Monday 19 November 2018

U.S. Declines to Sign Declaration Discouraging Use of Cyberattacks

WASHINGTON — Reflecting reluctance by the Trump administration to limit its options for using offensive and defensive cyberweapons, the United States declined on Monday to sign a vaguely worded international call to protect civilians against cyberattacks and discourage digital meddling in elections.

The United States was one of only a few Western nations that chose not to sign on to the nonbinding declaration, which was released by France’s president, Emmanuel Macron, during the Paris Peace Forum, timed to the 100th anniversary of the end of World War I.

The declaration, the “Paris Call for Trust and Security in Cyberspace,” was signed by 51 countries, more than 130 companies and 90 universities and nongovernmental groups, and was the latest in a series of efforts to move toward what some call a “digital Geneva Convention.”

Just as the original Geneva Convention prohibits aiming attacks at civilians, the Paris statement would prohibit “indiscriminate or systemic harm to individuals and critical infrastructure,” such as shutting down an electric grid.

It also included a call to “prevent malign interference by foreign actors aimed at undermining electoral processes though malicious cyberactivities.”

All members of the European Union signed the agreement. Australia and Turkey joined the United States in declining.

Mr. Macron aimed the accord largely at democracies, which meant that the countries most often accused of conducting state-sponsored attacks — Russia, China, North Korea and Iran — did not participate in the process.

Israel, which along with the United States conducted the most sophisticated cyberattack in history, the Stuxnet attack on Iran’s nuclear enrichment program, also declined to sign.

[...]

But if past debates over setting norms of behavior for cyberspace are a guide, American officials are leery of any kind of agreement that might make illegal the types of activity — like espionage, data manipulation or attacks on infrastructure — that the United States may want to use in a future conflict.
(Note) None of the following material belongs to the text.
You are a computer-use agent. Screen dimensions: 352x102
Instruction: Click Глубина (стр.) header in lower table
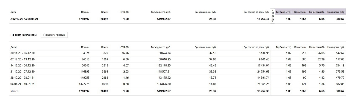pos(284,47)
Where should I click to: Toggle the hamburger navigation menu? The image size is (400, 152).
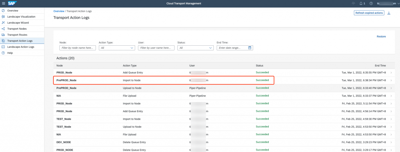coord(4,3)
Elections are an interesting example. Congress and many others have condemned the 2016 Russian attacks on the Democratic National Committee and the private email accounts of senior officials in Hillary Clinton’s presidential campaign. But the United States has interfered in foreign elections before, including Italy in the 1940s and Iran and Latin America in the 1950s and 1960s, and some officials say that no American president should be forced to give up that tool if it could prevent a war.

NYT.

6 comments:

  1. Isn't it a bit irrational to try and legislate non-catastrophic wartime actions? Sure, you may want to outlaw chemical weapons, planting minefields, or use or the abuse of POWs, but "cyber" activities? Then why not outlaw bayonettes, or lead bullets?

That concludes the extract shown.